Resulta significativo en este sentido que la narración Delito por bailar el chachachá —uno de los cuentos de Cabrera Infante donde está más presente la política— fue en una época el primer capítulo o prólogo de Cuerpos divinos. Por lo que se sabe de las contadas referencias dadas por éste sobre la "novela" (palabra que siempre se negaba a emplear para referirse a sus obras mayores), ésta se desarrolla entre fechas muy precisas: transcurre entre el 13 de marzo de 1957 y una semana de octubre de 1962.

El fracaso del asalto al palacio presidencial convierte al movimiento insurreccional de Castro en la fuerza decisiva para el derrocamiento de Batista y la culminación de la Crisis de Octubre garantiza la supervivencia del régimen, con respecto a la amenaza de Estados Unidos.

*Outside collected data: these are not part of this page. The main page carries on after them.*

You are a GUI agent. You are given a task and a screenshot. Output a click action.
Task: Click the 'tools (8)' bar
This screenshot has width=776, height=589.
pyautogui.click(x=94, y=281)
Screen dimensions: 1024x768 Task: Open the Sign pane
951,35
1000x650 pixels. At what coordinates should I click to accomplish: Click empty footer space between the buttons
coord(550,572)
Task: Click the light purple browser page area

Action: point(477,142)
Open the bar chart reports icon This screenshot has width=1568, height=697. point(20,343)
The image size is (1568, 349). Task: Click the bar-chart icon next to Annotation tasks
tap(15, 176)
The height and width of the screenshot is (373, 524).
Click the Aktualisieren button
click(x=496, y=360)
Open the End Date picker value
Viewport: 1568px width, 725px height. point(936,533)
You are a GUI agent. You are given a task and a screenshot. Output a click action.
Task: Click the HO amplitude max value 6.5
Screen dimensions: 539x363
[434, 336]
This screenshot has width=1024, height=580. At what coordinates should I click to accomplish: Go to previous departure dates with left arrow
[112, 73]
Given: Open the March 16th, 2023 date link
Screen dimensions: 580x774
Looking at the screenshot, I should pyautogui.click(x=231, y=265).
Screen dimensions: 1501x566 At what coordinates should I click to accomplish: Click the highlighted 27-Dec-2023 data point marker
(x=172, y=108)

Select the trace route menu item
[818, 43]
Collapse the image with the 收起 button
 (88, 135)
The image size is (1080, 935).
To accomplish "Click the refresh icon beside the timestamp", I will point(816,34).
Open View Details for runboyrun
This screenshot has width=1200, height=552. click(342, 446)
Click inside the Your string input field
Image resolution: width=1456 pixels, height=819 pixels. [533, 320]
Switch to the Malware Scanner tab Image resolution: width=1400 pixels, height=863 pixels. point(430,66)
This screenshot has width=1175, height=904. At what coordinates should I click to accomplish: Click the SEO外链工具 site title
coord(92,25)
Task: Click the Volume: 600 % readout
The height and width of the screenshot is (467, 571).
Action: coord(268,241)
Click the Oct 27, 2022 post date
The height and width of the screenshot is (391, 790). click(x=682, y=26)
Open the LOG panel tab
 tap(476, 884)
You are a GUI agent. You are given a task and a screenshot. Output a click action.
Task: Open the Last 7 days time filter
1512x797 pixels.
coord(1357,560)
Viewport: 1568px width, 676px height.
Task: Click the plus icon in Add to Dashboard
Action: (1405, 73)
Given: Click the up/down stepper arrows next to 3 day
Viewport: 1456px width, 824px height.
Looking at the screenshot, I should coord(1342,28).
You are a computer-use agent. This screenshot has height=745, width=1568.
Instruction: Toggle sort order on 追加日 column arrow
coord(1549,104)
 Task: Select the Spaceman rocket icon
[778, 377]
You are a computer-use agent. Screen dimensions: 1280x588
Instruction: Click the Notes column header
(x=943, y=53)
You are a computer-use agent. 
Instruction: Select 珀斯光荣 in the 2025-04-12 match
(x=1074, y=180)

No hay que deducir de lo anterior que Cuerpos divinos sea una novela política. Su autor declaró en más de una ocasión que se refiere a un grupo de mujeres que lo libraron de convertirse en un "ente histórico".

Más que la recreación de una época, se puede aventurar que se trata de una construcción imaginaria de un mundo perdido (¿ La ciudad perdida?), para la cual fueron necesarios tres tomos de más de trescientas páginas y una "separata" en la cual conversan tres personajes, uno de ellos un enano mulato que habla todo el tiempo en un inglés chapurreado y por momentos ininteligible.

El libro no evoca a Cuba, sino sólo a La Habana, una zona de la ciudad para ser más precisos: La Rampa. Pero el verdadero personaje de la obra es el lenguaje: al lenguaje oficial y de los tratados de los historiadores se opone como contrapartida la lengua del escritor.

Los escritores muertos no perduran. Sólo perduran sus obras cuando son reescritas por lectores, traductores y críticos. La literatura de Cabrera Infante está viva y a la espera de continuar su reescritura.